Истощенные и подавленные легионеры угрюмо вонзили лопаты в грязь и заскрипели остатками зубов. Преждевременно поседевшие, со впалыми щеками, эти люди мало напоминали тех мускулистых мужчин с бронзовой кожей, которые покидали залитые солнцем берега Италии, полные надежд и жажды приключений в неведомой Каледонии. Вот уже три долгих года, с лопатами наперевес, они вели эту идиотскую охоту за сокровищами. Три бесконечных года дождя, грязи и бед. Спят в промокших палатках, едят только то, что сумеют поймать в лесу, просыпаются на рассвете от звука дождя, согреваются желудевой кашей и роют, роют ямы от рассвета до заката. И это, если не считать того, что несчастным римлянам приходилось постоянно отражать нападения драконов, которые всегда начинались неожиданно и неминуемо несли гибель.
—
Металл в ямах они встречали уже не раз: полузаваленное землей оружие и доспехи их погибших предшественников, которых драконы очищали от несъедобных раковин нагрудных пластин и шлемов и глотали целиком, словно мягкие итальянские деликатесы. Пергаментная карта Асторота, с помощью которой Ностриламус пытался определить местонахождение демонического сокровища, давно уже сгнила от постоянной сырости, но легионеры разглядывали ее так часто, что могли бы нарисовать даже во сне. В надежде найти сокровище, они вырыли столько ям, что земля в Каледонском лесу выглядела, будто после метеоритного дождя. Вот почему легионеры не слишком взволнованно наблюдали, как их командир царапает ногтями землю.

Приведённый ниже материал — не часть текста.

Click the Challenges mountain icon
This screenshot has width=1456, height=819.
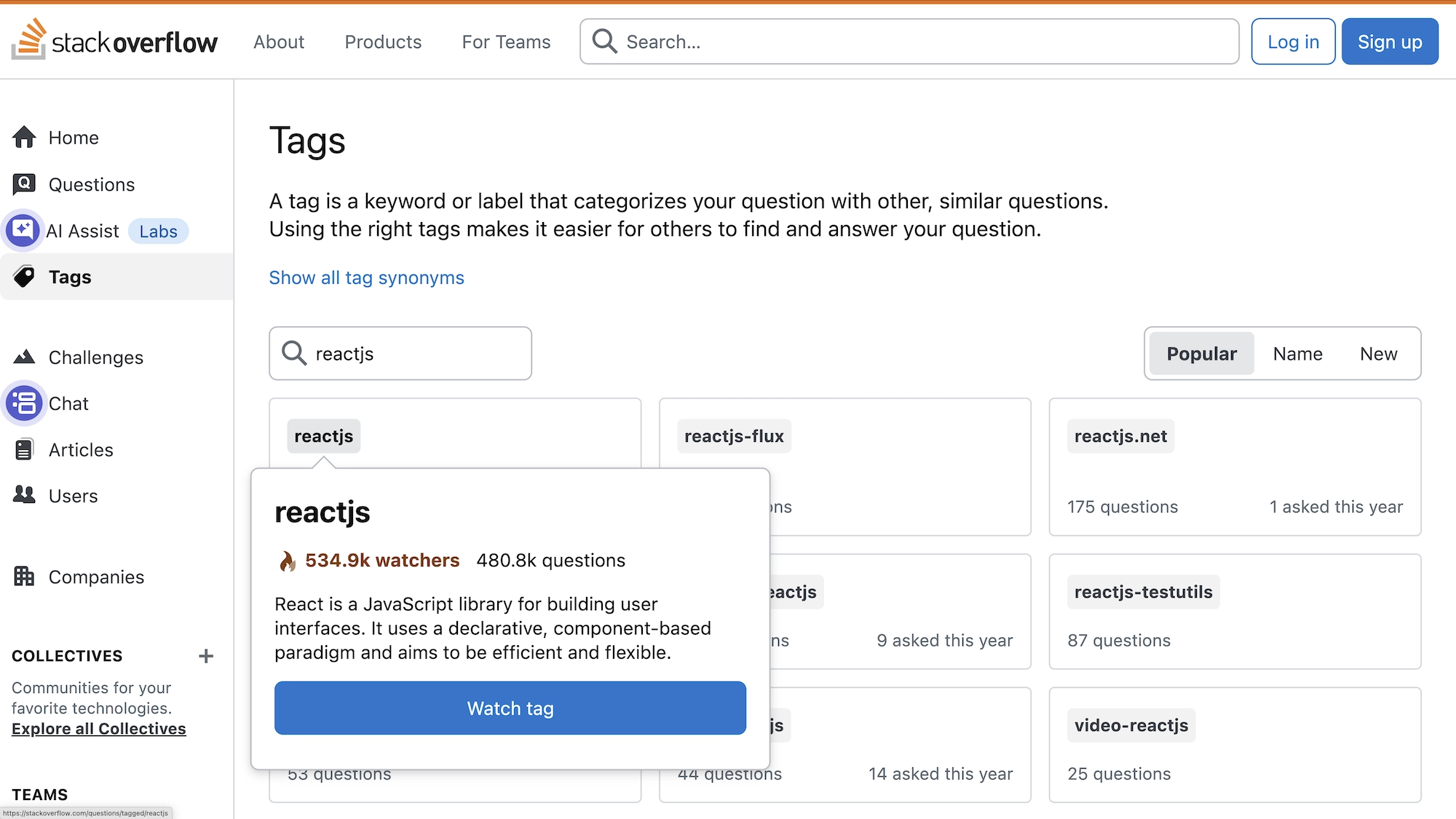click(24, 357)
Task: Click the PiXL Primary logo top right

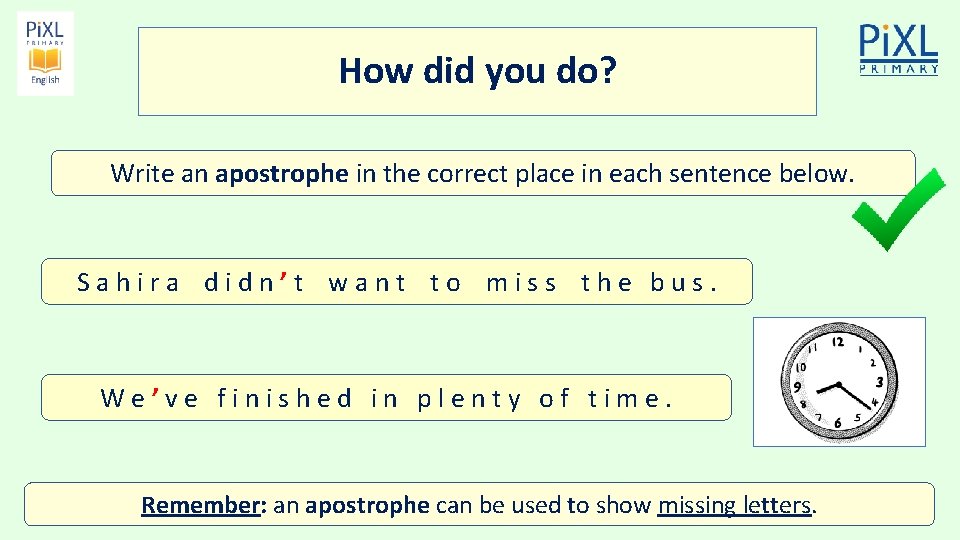Action: 898,49
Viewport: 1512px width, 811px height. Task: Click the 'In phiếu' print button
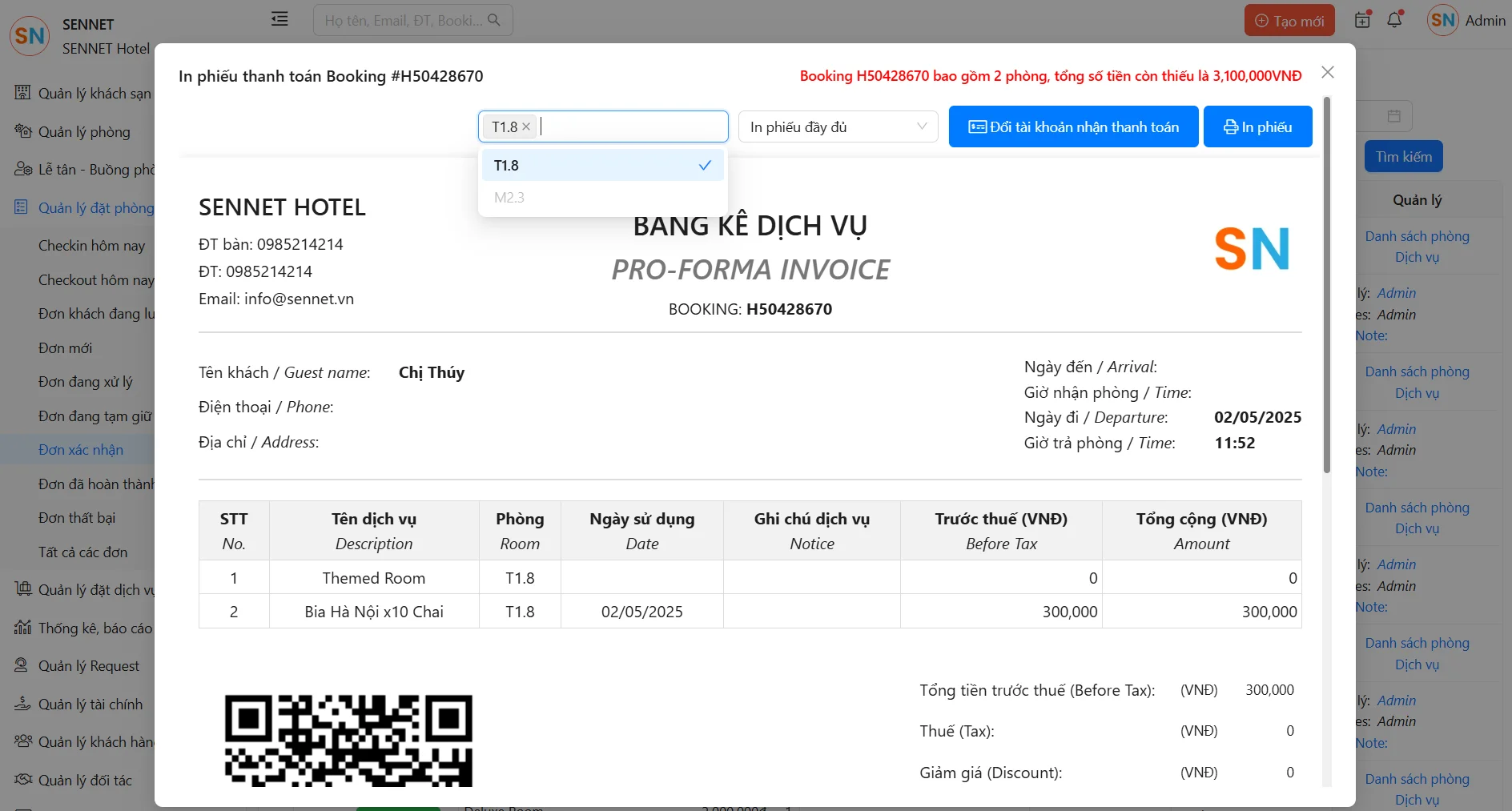[1257, 127]
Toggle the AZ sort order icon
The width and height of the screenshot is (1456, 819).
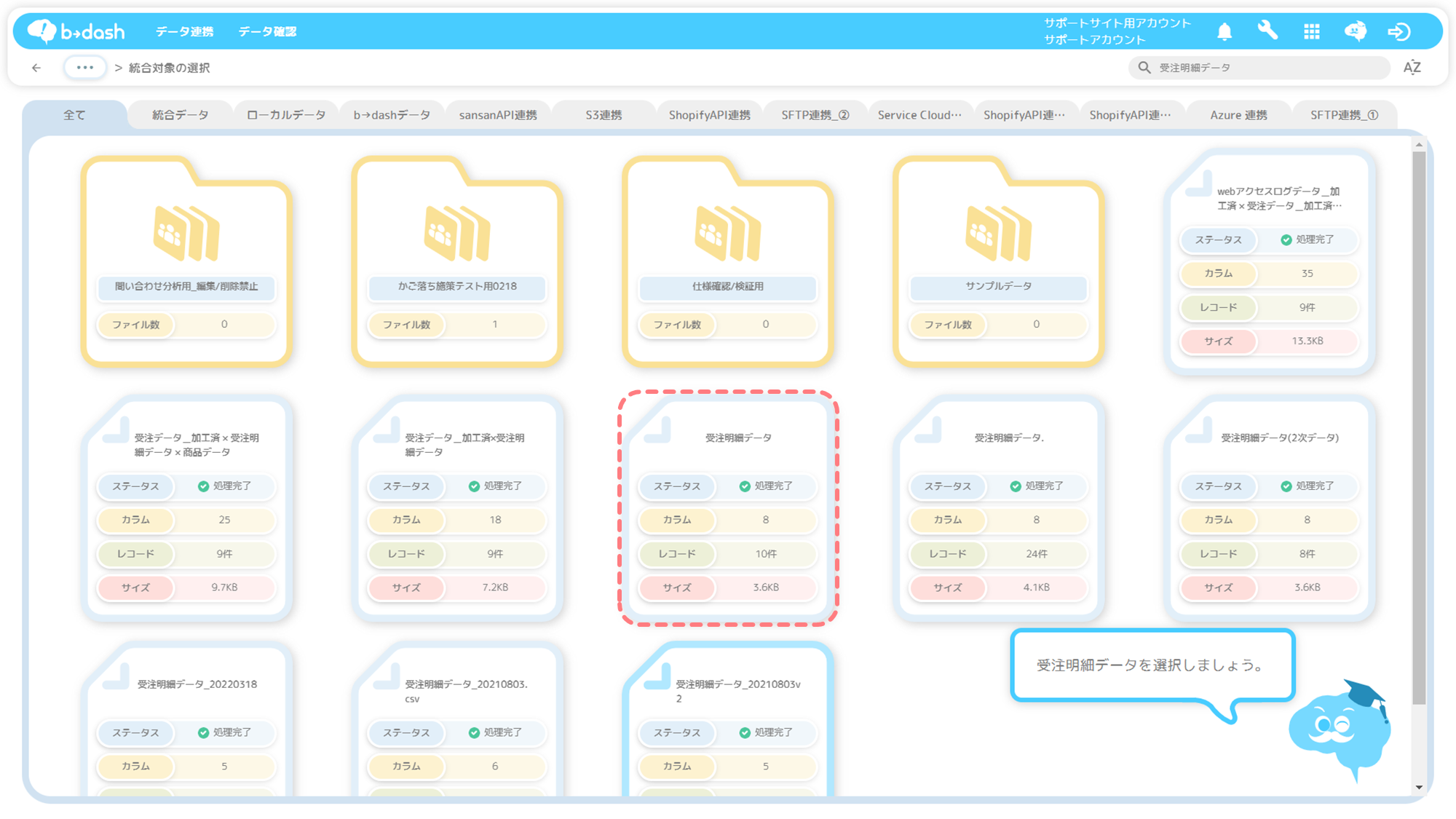tap(1412, 68)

— Да. Да. Даааа! — шептал Ностриламус. — Вот
Легионер по прозвищу Льнянка прошлепал вперед и начал потихоньку ковырять грязь лопатой, обнажая поверхность странного металлического предмета, а Ностриламус возбужденно хлопал себя руками по бокам, словно изъеденная молью летучая мышь в последней стадии горячки. С каждой лопатой откидываемой грязи форма металлического ящика проступала все отчетливее. Наконец Льнянка бросил лопату в слякоть под ногами и, потея от натуги, потянул за угол ящика. Издав хлюпающий звук, тот легко выскользнул из осклизлого гнезда и своим весом отбросил изумленного легионера.
— Давай его сюда! — скомандовал Ностриламус, карабкаясь по стене ямы с проворством, неожиданным для столь изможденного вида. — Под дерево, быстро!
Любопытствуя, что же за сокровище им удалось добыть, легионеры выбрались из ямы и сгрудились под деревом. Льнянка почтительно положил ящик на землю и, сморщив лоб, указал на то место, где на ящике были выдавлены какие-то знаки.
— Прошу прощения, Каледон, но здесь что-то есть! Какие-то загадочные символы на крышке! Что они могут значить? Вы ведь обучались искусству толкования символов, не то что мы, тупые солдаты.
Ностриламус прочистил горло и склонился над ящиком. «Должно быть, имя», — подумал он, напрягая мозги в попытке вспомнить алфавит, используемый аборигенами Каледонии.
— Сих, ах, мих, сих, ов, них, — произносил он нараспев, напряженно вглядываясь в металл. — Их, тих… Самсонит. Никогда не слышал о таком. Должно быть, предыдущий владелец. Да какая разница? Теперь это мое… — и, поддев крышку концом меча, судорожно вздохнул.
Все были так поглощены зрелищем драгоценного содержимого кейса фирмы «Самсонит», что не заметили огромную, тихо подобравшуюся сзади фигуру. Огромную фигуру с еще более огромным аппетитом…
Вольготно развалившийся в ароматном бассейне за пятьсот миль от этих событий, Асторот был потревожен звуком, который трудно было спутать с каким-то другим, — звуком мобильного телефона. Извинившись перед теми, кто разделял его купание, он обернул льняное полотенце вокруг волосатых бедер и зашлепал прочь, покачивая раздвоенным хвостом, чтобы ответить на звонок. Забрав свой плащ у изумленного раба, охранявшего раздевалку, он удалился в уединение вомиториума,[3] чтобы поговорить без свидетелей.